* **Material for the task**:
....................

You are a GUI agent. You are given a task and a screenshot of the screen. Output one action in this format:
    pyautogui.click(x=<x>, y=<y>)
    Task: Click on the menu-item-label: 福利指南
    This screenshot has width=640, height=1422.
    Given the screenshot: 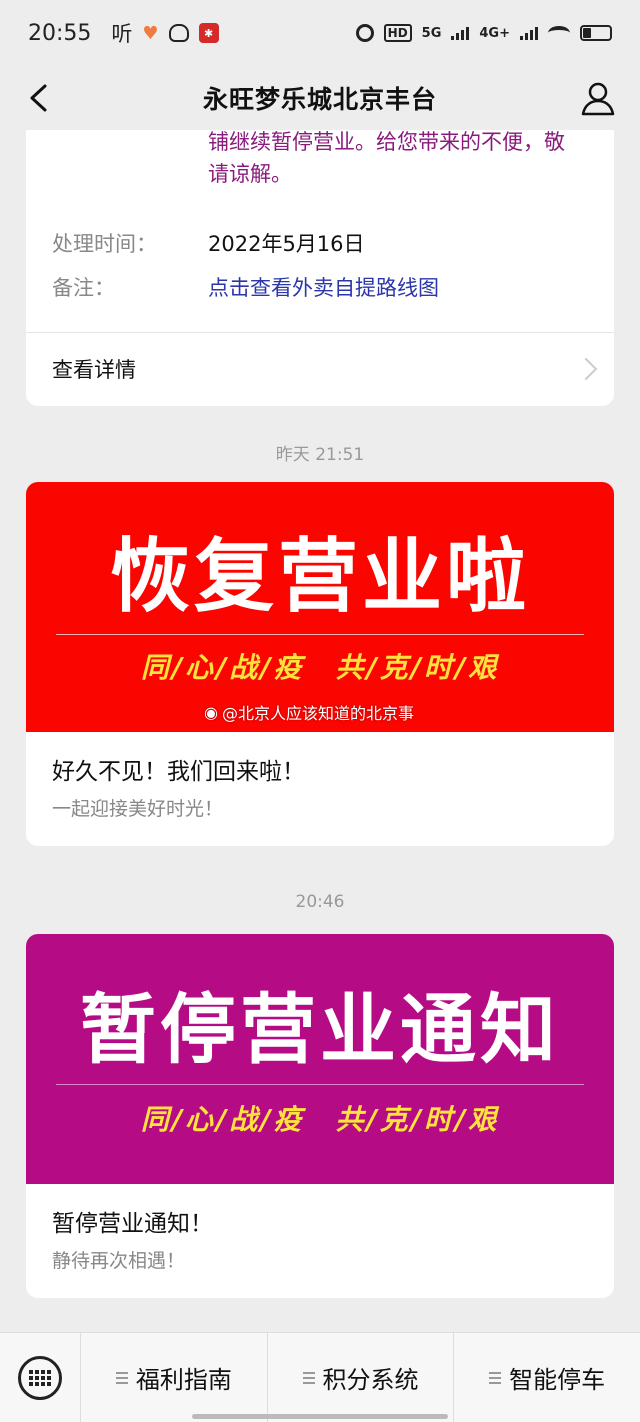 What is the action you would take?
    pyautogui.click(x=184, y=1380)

....................

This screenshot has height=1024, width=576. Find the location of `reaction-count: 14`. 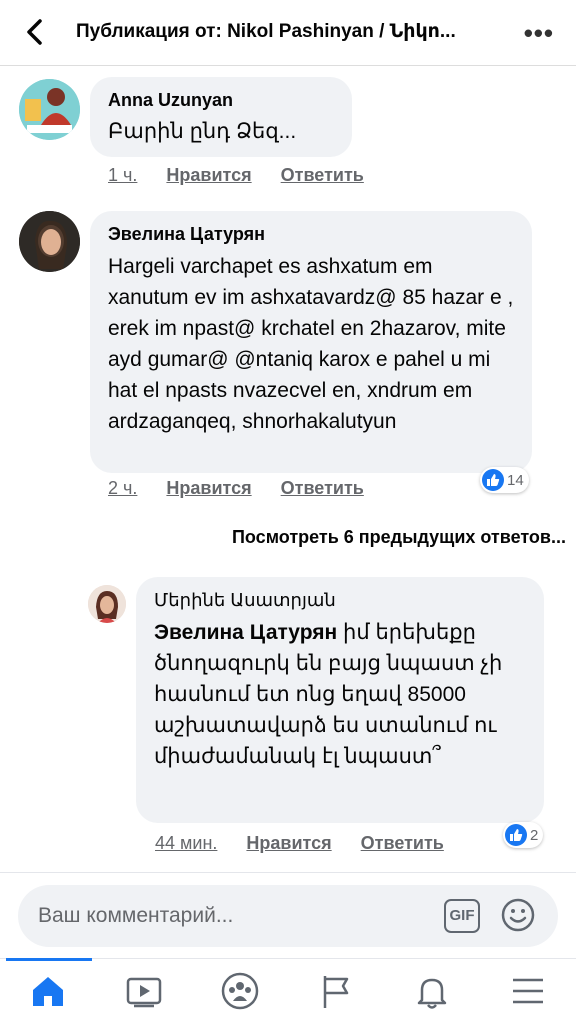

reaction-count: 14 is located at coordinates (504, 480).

....................

* **Exercise objective**: Could you return the rows from the line containing "This screenshot has height=1024, width=576." through the line containing "reaction-count: 14 is", inclusive, with the pictures left out?

* **Solution below**:
This screenshot has height=1024, width=576. Find the location of `reaction-count: 14`. 

reaction-count: 14 is located at coordinates (504, 480).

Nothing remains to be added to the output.